→ Text zum Lesen:
--------------------

Straffreiheit für Ägyptens Ex-Diktator

URTEIL Ein Kairoer Gericht stellt das Verfahren gegen Husni Mubarak wegen des Todes von mehr als 800 Demonstranten wegen Verfahrensfehlern ein. Mubarak erklärt, dass er sich keinerlei Vergehen bewusst ist

„Heute ist mein Bruder ein zweites Mal ermordet worden“

EIN DEMONSTRANT NACH DEM URTEIL

AUS KAIRO KARIM EL-GAWHARY

„Wenn Mubarak unschuldig ist, wer ist dann für den Tod der Demonstranten verantwortlich?“ steht auf einem Schild, das ein junger Demonstrant in der Nähe des Tahrirplatzes hochhält, während zahlreiche Autofahrer ihn zustimmend anhupen. Wenige Stunden zuvor hatte am Samstag ein Gericht in Kairo das Verfahren gegen den ehemaligen ägyptischen Diktator eingestellt, in dem dieser angeklagt war, für die Tötung von Hunderten Demonstranten während des Aufstandes im Frühjahr 2011 mitverantwortlich zu sein. Sein Innenminister Habib El-Adli sowie sechs seiner höchstrangigsten damaligen Sicherheitschefs wurden von derselben Anklage gar freigesprochen. Im gleichen Verfahren sprach das Gericht Mubarak und dessen Söhne von Korruptionsvorwürfen frei.

Dieser Prozessausgang wird von vielen Ägyptern, vor allem den Angehörigen der damals umgekommen Demonstranten, als ein komplettes Reinwaschen des alten Regimes durch die Justiz empfunden. Das Urteil stellt die Spitze einer Entwicklung dar, in der zuvor bereits 170 Polizeioffiziere, die wegen der Tötung von Demonstranten vor Gericht standen, freigesprochen wurden. Nur in einigen wenigen Fällen wurde eine Strafe zur Bewährung ausgesetzt.

--------------------

→ Auszug aus Datensatz:

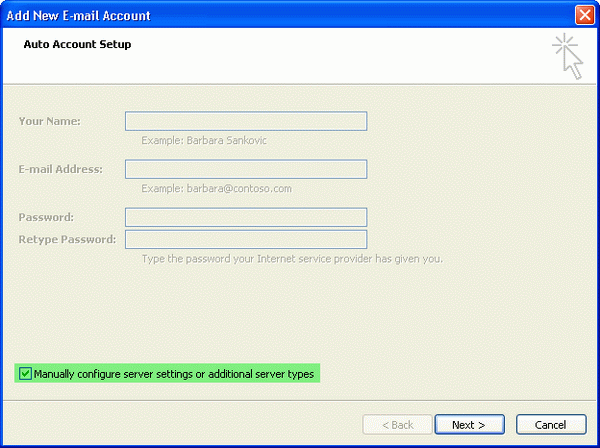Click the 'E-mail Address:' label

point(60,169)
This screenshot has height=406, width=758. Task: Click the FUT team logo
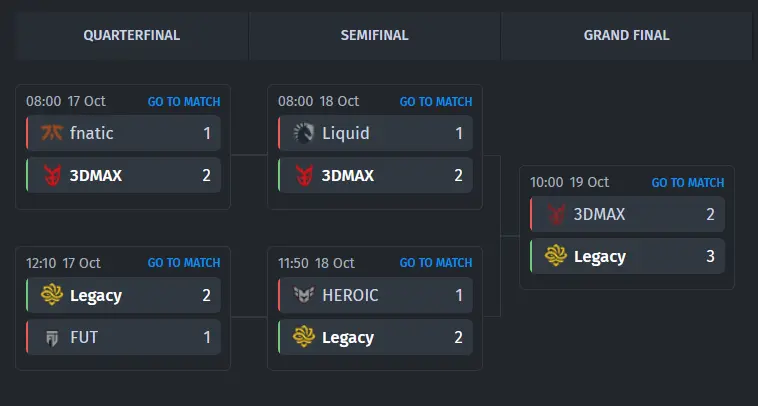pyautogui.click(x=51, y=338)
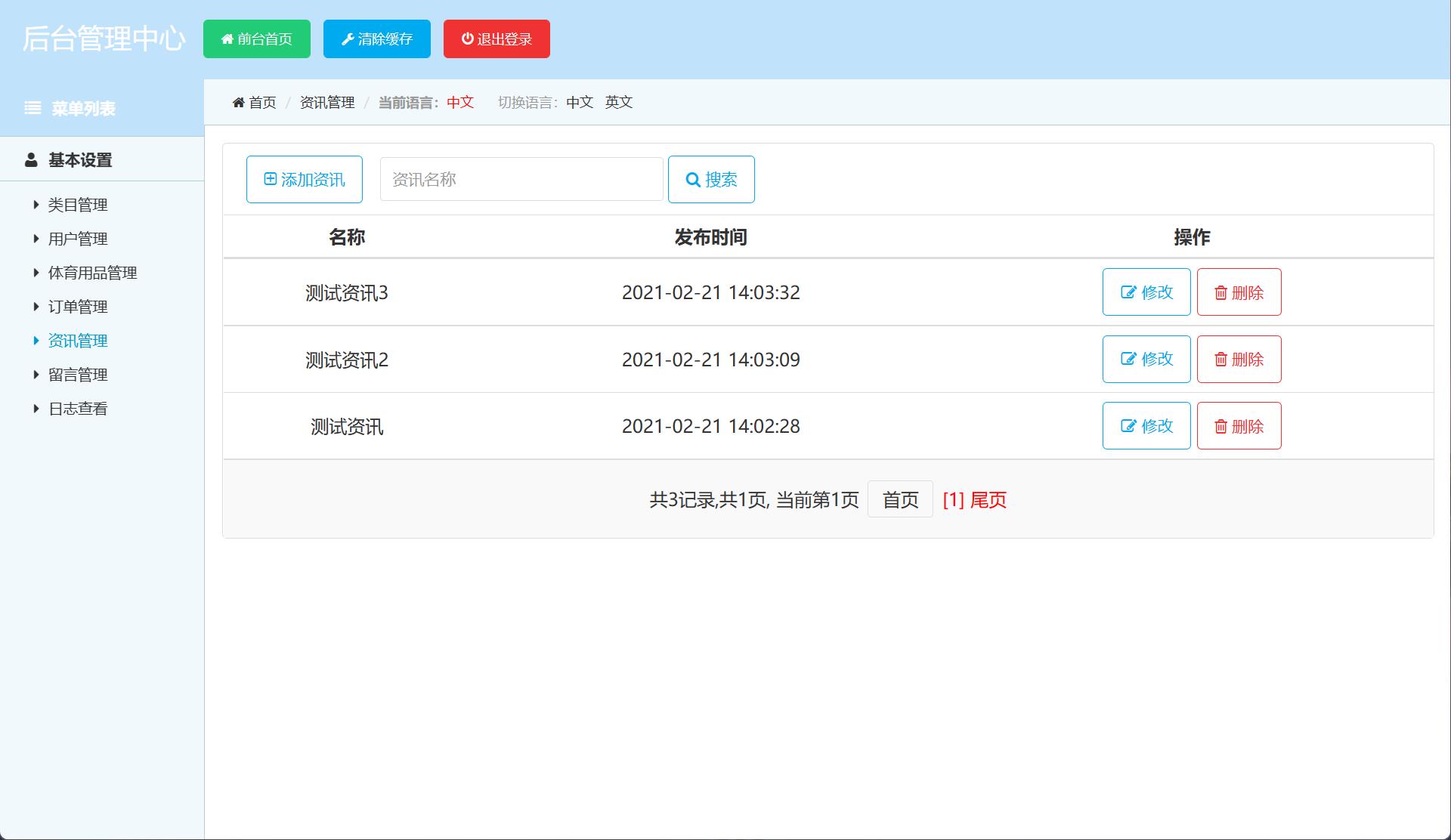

--------------------

→ Aufgaben:
[A] Nenne alle Personen, die im Bericht über das Mubarak-Urteil mit Namen erwähnt werden.
[B] Führe den Bericht über das Mubarak-Urteil im gleichen Stil fort.
Die Zeilen werden hier nicht gebraucht.

→ Lösungen in Reihenfolge:
[A] Husni Mubarak, Habib El-Adli, Karim El-Gawhary

[B]
Am Samstag brach vor dem Gericht ein junger Mann zusammen, der zuvor ein weißes Leichentuch in der Hand hielt, symbolisch für seinen Bruder, der während des Aufstands gegen Mubarak umgekommen war. „Mein Bruder wird sein Recht bekommen“, hatte er noch vor dem Urteil zuversichtlich erklärt. Nach dem Urteilsspruch warf er sich schreiend auf die Straße. „Heute ist mein Bruder ein zweites Mal ermordet worden“, rief er aufgebracht, während er sich neben dem Leichentuch auf dem Asphalt hin und her warf.

Diskutiert wird nun, ob Mubarak schon bald wieder ein freier Mann ist. Der frühere Staatschef muss eine dreijährige Strafe in einem anderen Korruptionsfall absitzen, die er weitgehend nicht im Gefängnis, sondern im Krankenhaus verbringt. Dieses Urteil war im Mai 2014 gefällt worden, allerdings sitzt Mubarak schon seit Mai 2011 in Haft. Jetzt geht es darum, ob die frühere Haftzeit angerechnet wird. Dann müsste Mubaraks Zeit als Häftling im Mai 2014 beendet sein.

Im wichtigsten Anklagepunkt, in dem ihm Beihilfe zum Mord an Demonstranten während des Aufstands vorgeworfen wurde, erhielt Mubarak keinen Freispruch. Der Richter hat das Verfahren eingestellt. Zunächst waren nur der Innenminister und sein Sicherheitschef angeklagt. Mubarak wurde aufgrund öffentlichen Drucks nachträglich dem Verfahren zugeschlagen. Das interpretierte der Richter nun als Verfahrensfehler und stellte mit dieser Begründung den Prozess gegen Mubarak ein. Es war für den Richter der juristisch eleganteste Weg, um nicht über die Schuld oder Unschuld Mubaraks richten zu müssen.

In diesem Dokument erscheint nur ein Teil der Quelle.